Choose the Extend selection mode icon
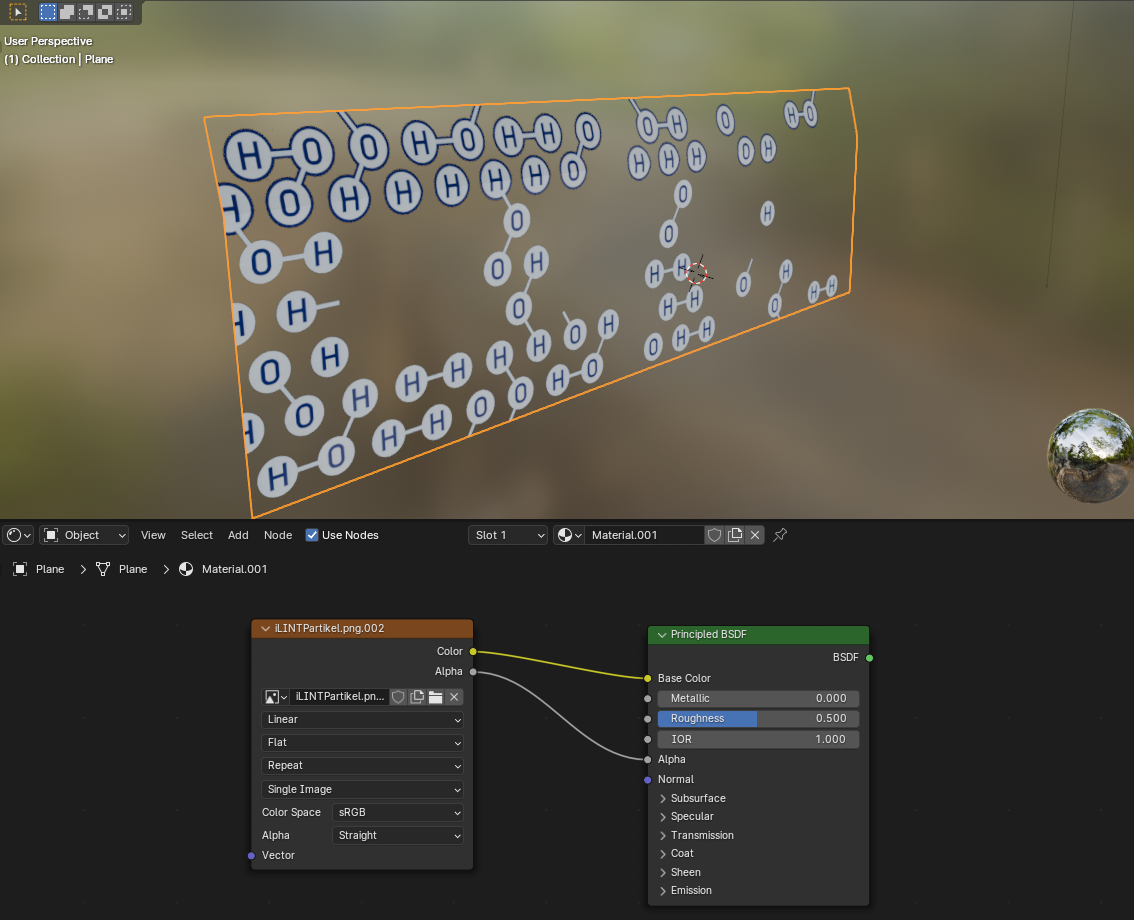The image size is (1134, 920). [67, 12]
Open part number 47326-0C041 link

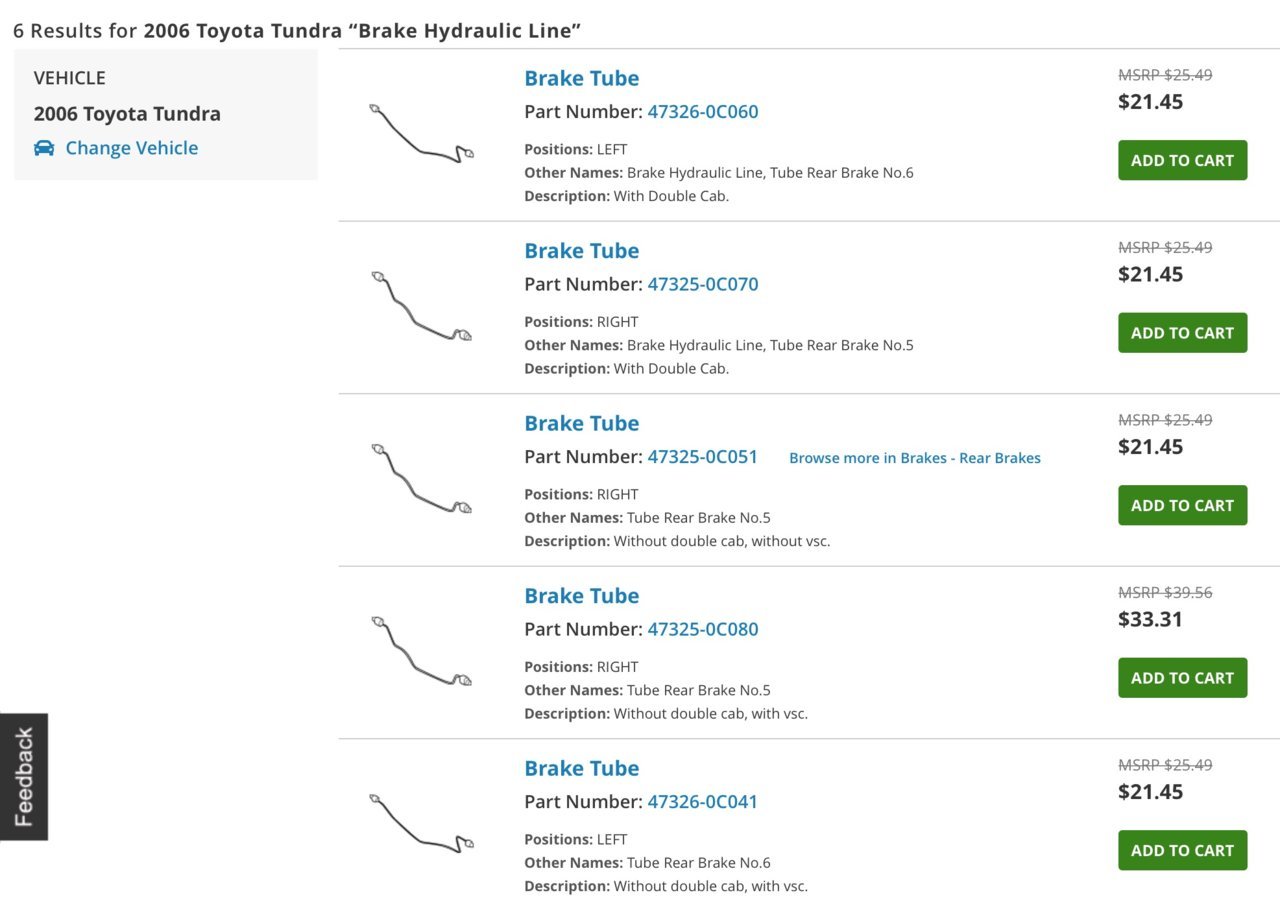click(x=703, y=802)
□ □ □
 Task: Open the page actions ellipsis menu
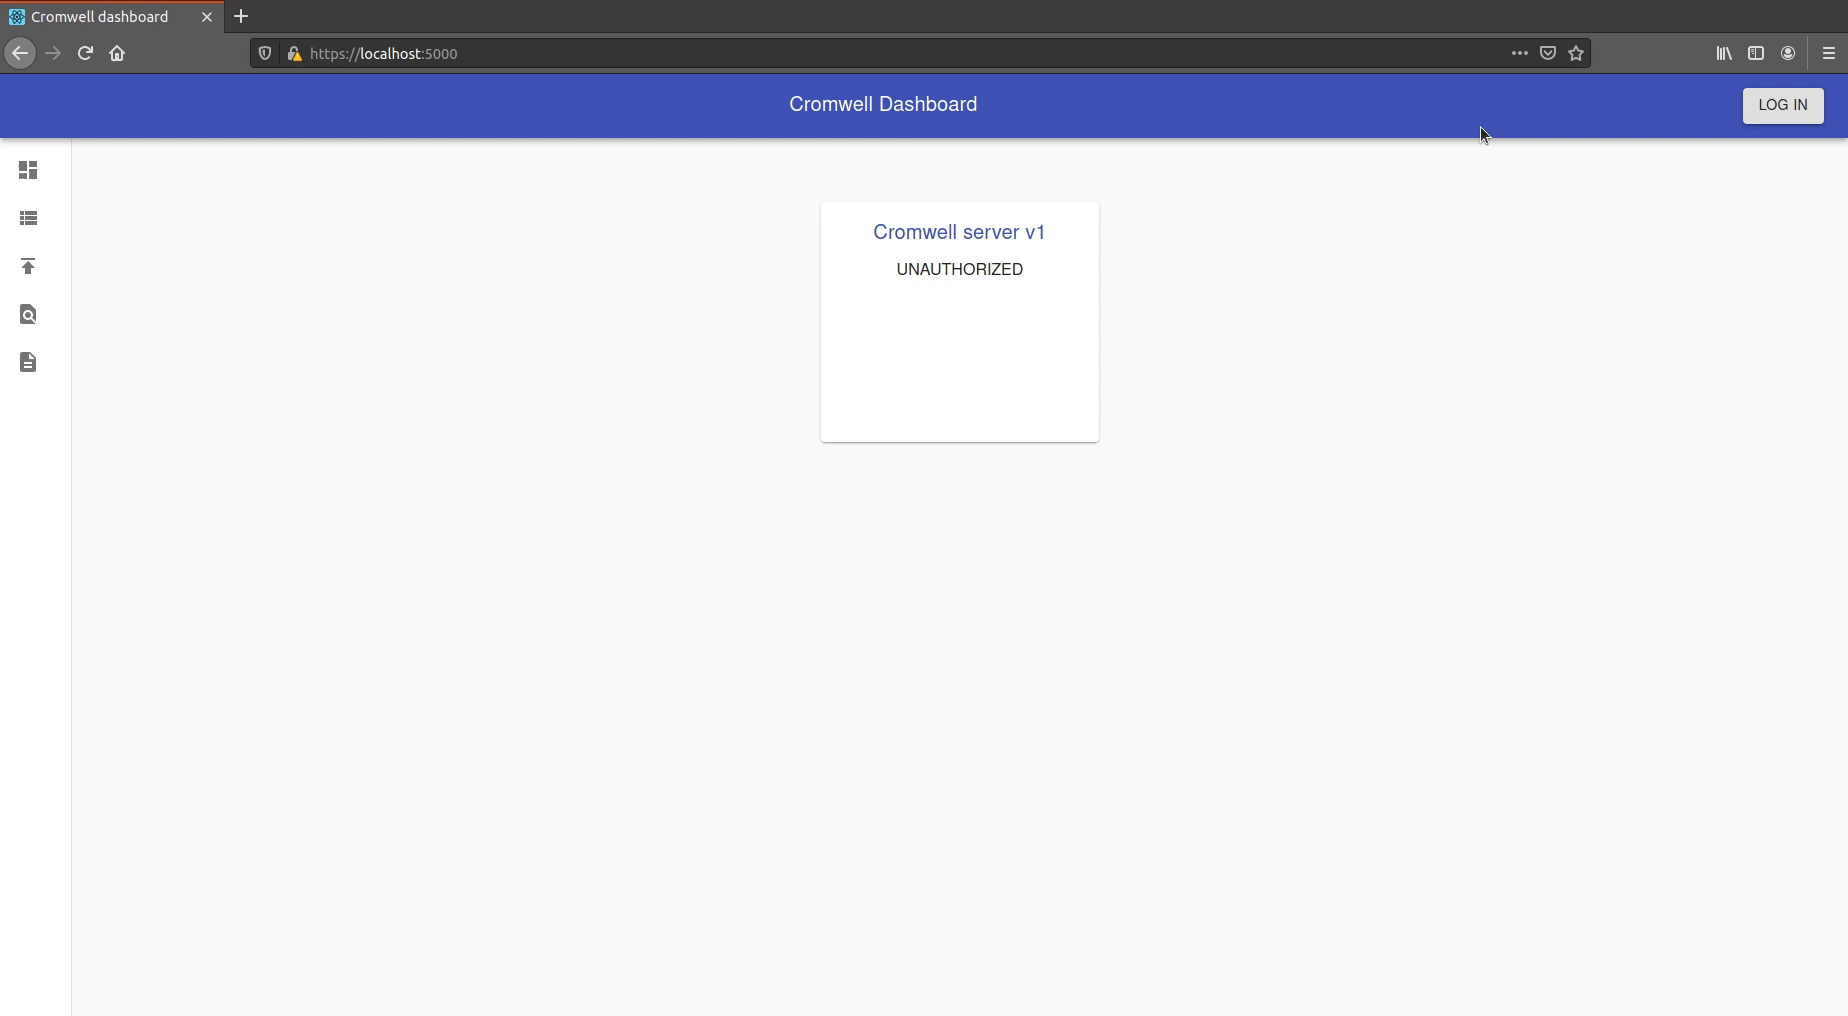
□ □ □
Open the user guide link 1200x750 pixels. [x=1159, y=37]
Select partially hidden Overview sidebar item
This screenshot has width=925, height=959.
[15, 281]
□ □ □
Exercise details: Turn the lines from the line with "Choose the Extend selection mode icon" to the line with "click(x=703, y=802)" into a Markdown table with the columns Row and Line, skipping blank lines. Leave the pictures out of the table.

Right answer:
| Row | Line |
|---|---|
| 1 | Choose the Extend selection mode icon |
| 2 | The image size is (1134, 920). [67, 12] |
| 3 | Open part number 47326-0C041 link |
| 4 | click(x=703, y=802) |